Guerre contre l’Iran : La lutte entre Vance et Rubio – Oman soutient les «redevances»

par Moon of Alabama
Le vice-président JD Vance a joué un rôle majeur dans le mémorandum d’accord de cessez-le-feu avec l’Iran. La première partie de ce mémorandum étendait le cessez-le-feu au Liban et était censée garantir la souveraineté de ce pays.
Au même moment ou peu après, le secrétaire d’État Marco Rubio a négocié un accord avec le Liban et Israël qui garantit la poursuite de l’invasion et de l’occupation israéliennes du territoire libanais.
L’accord sur le Liban constitue donc une attaque directe contre le mémorandum d’accord avec l’Iran.
Via The Cradle, nous découvrons des hypothèses intéressantes sur la manière dont cela traduit une lutte de pouvoir au sein du cercle restreint de la Maison Blanche de Trump :
«L’accord entre le Liban et Israël ne peut être compris uniquement à travers le prisme des négociations bilatérales. Il reflète également l’évolution des rapports de force à Washington, où la politique américaine envers le Liban est façonnée non seulement par les institutions officielles, mais aussi par la rivalité au sein de l’administration et du Parti républicain, ainsi que par la pression exercée par les groupes de pression pro-israéliens, en particulier le lobby sioniste et le lobby chrétien libanais de la ligne dure. (…)
Cela se reflète dans la lutte silencieuse au sein de la droite américaine, notamment entre le secrétaire d’État américain Marco Rubio, qui représente l’establishment républicain traditionnel pro-israélien, et le vice-président JD Vance, dont le camp s’est montré plus prudent quant à l’implication des États-Unis au Moyen-Orient. (…)
Selon des sources proches du dossier, ces tensions ont dépassé le cadre des divergences politiques. Vance se serait mis en colère en apprenant que Rubio avait prévu une tournée dans le Golfe sans le consulter au préalable. Il soupçonnait également Rubio de travailler en coulisses avec les émissaires américains Jared Kushner, et peut-être Steve Witkoff, d’une manière susceptible de compromettre les acquis diplomatiques de Vance. Les proches de Vance sont de plus en plus convaincus que Rubio, Kushner et le sénateur Lindsey Graham ont formé une alliance informelle visant à le mettre sur la touche avant la prochaine course à la présidence».
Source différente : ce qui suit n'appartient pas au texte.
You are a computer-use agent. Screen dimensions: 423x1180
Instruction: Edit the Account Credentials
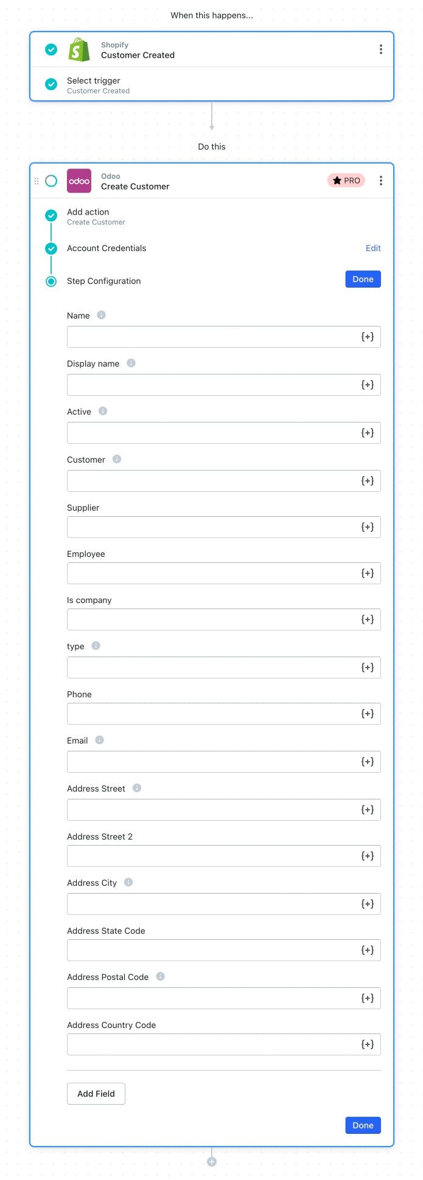pos(373,248)
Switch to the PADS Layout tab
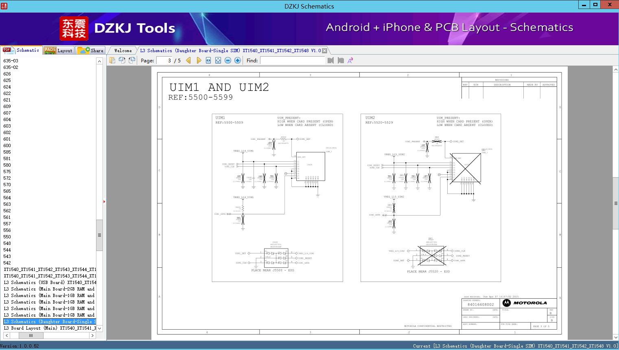The width and height of the screenshot is (619, 350). [x=58, y=50]
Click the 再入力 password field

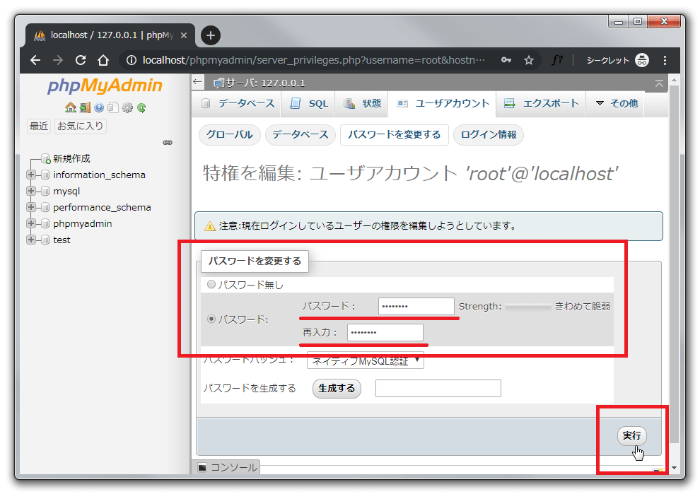pos(385,332)
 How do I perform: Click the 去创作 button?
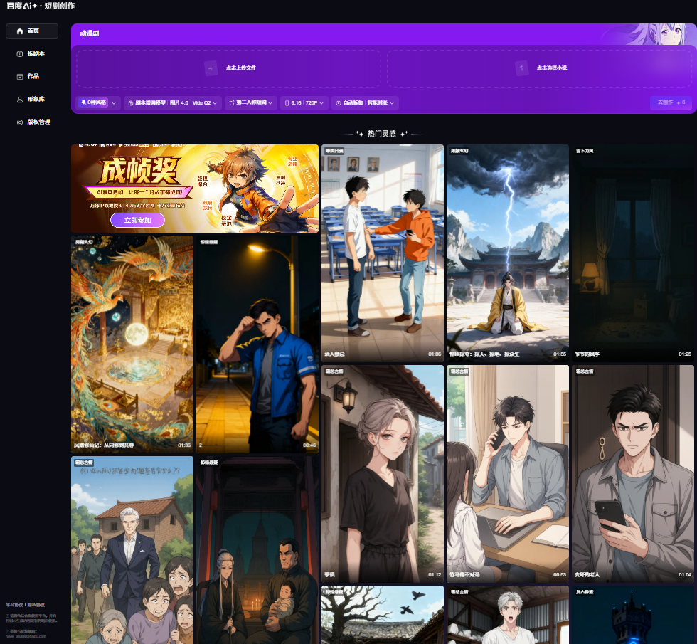tap(670, 102)
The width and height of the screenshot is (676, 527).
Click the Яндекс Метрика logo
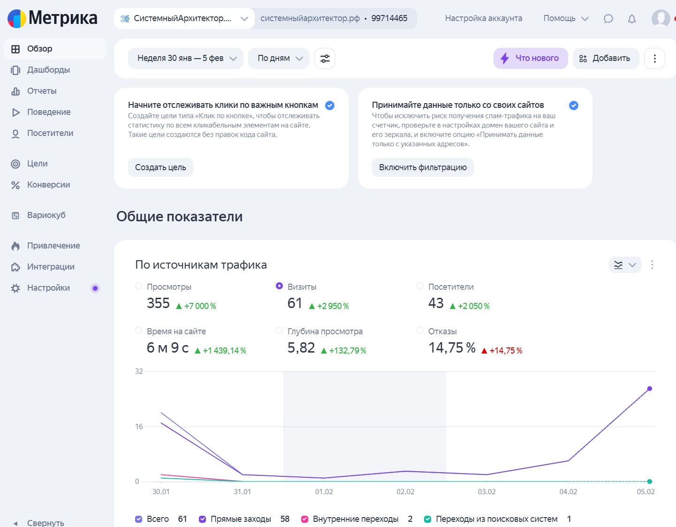(53, 18)
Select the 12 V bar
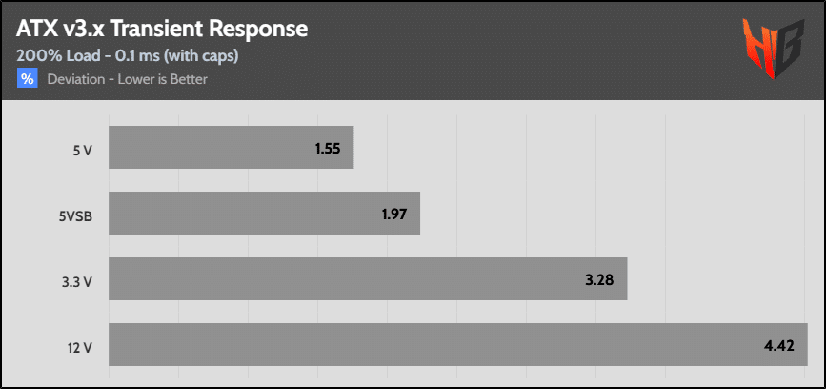The width and height of the screenshot is (826, 389). click(458, 345)
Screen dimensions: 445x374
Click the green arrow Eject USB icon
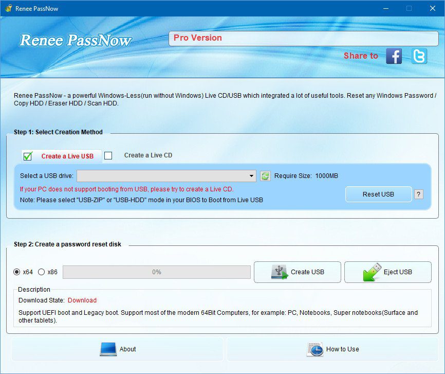point(372,272)
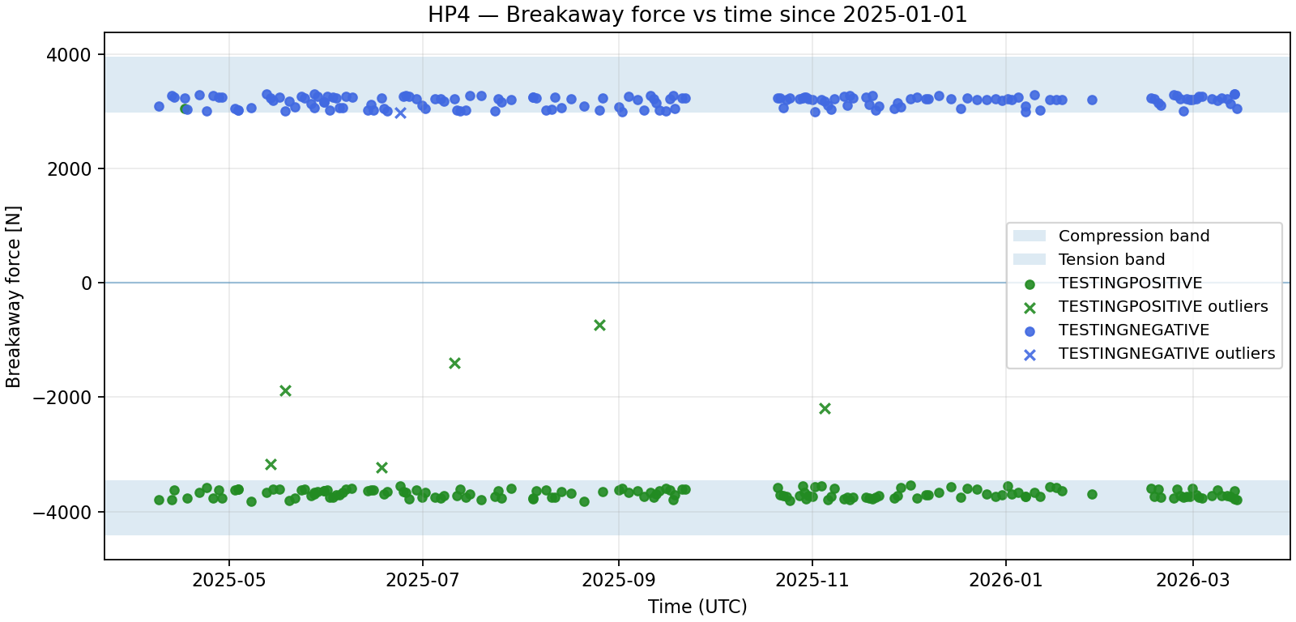Select the blue outlier x in the upper band

(x=400, y=113)
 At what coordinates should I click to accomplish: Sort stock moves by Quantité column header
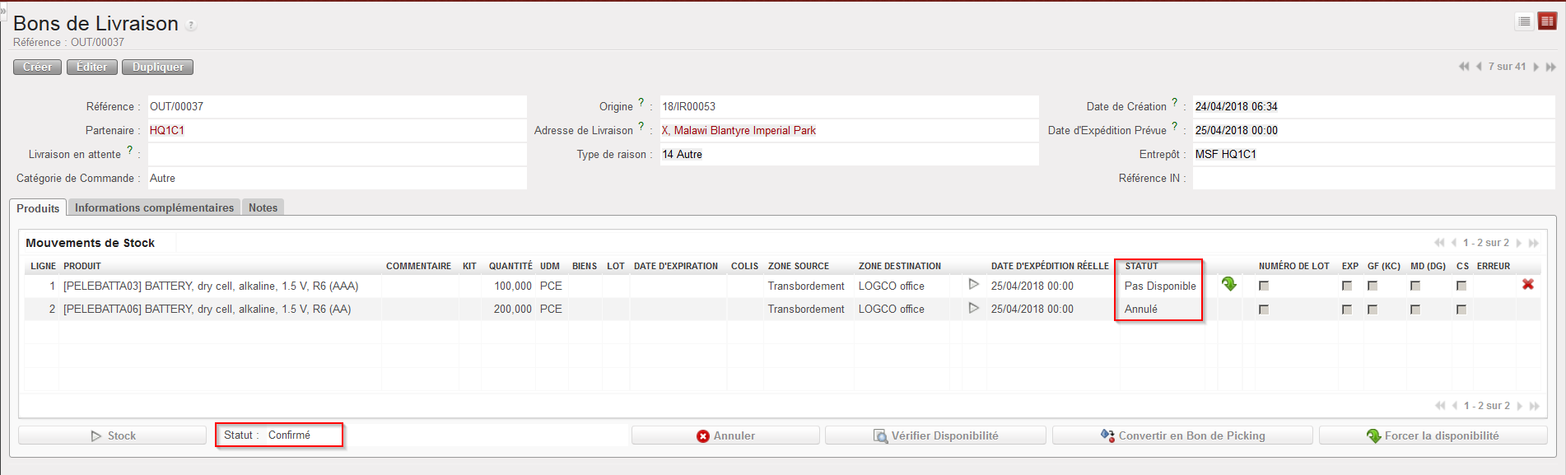pos(510,266)
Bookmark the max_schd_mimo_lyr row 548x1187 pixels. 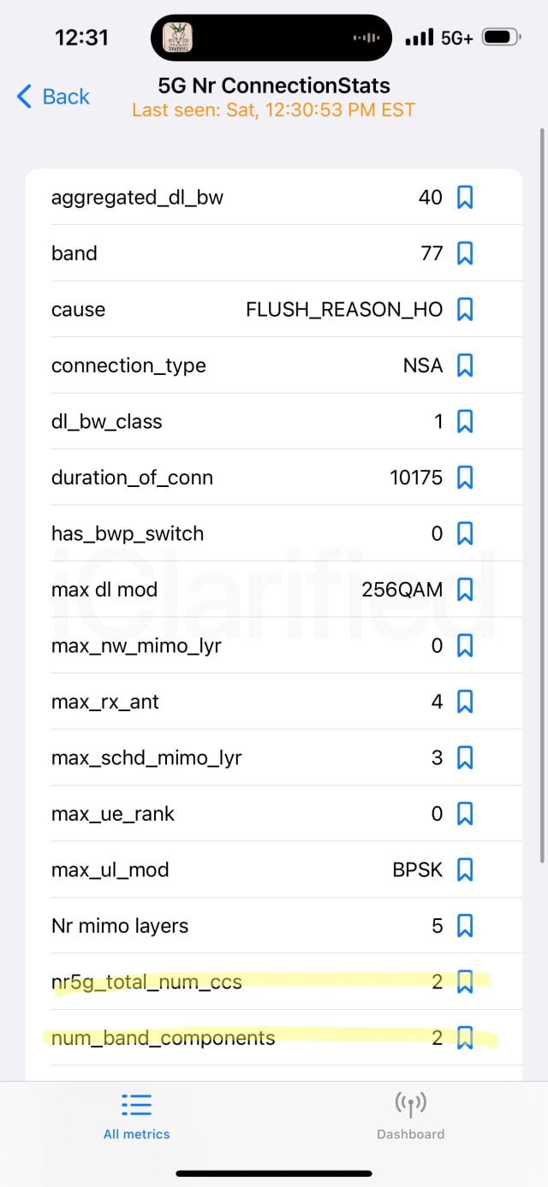click(x=465, y=757)
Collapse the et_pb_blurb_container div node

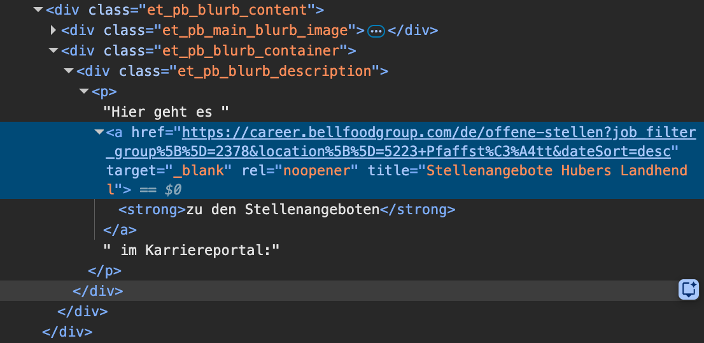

Rubio est depuis longtemps à la solde du lobby sioniste, tandis que Vance est à la solde des milliardaires de la tech. Quel camp disposerait de la plus grande puissance de feu en cas de confrontation ?
Autres informations d’intérêt :
«Après la guerre entre les États-Unis et l’Iran, Oman aurait proposé un projet de redevance pour le détroit d’Ormuz (archivé) – NY Times
L’Iran et Oman, allié des États-Unis, vont de l’avant avec des projets visant à percevoir des redevances auprès des navires transitant par le détroit d’Ormuz, malgré les objections publiques américaines, selon un responsable iranien et quatre diplomates au courant du dossier. (…)
Oman a récemment remis une proposition officielle aux États-Unis et à d’autres alliés occidentaux, décrivant un plan dans lequel les compagnies maritimes paieraient des redevances pour utiliser le détroit, selon le responsable iranien et un diplomate régional.
Une source proche de la position américaine a confirmé que les négociateurs américains avaient reçu la proposition omanaise et a indiqué qu’ils avaient des réserves qu’ils comptaient aborder avec les responsables omanais. (…)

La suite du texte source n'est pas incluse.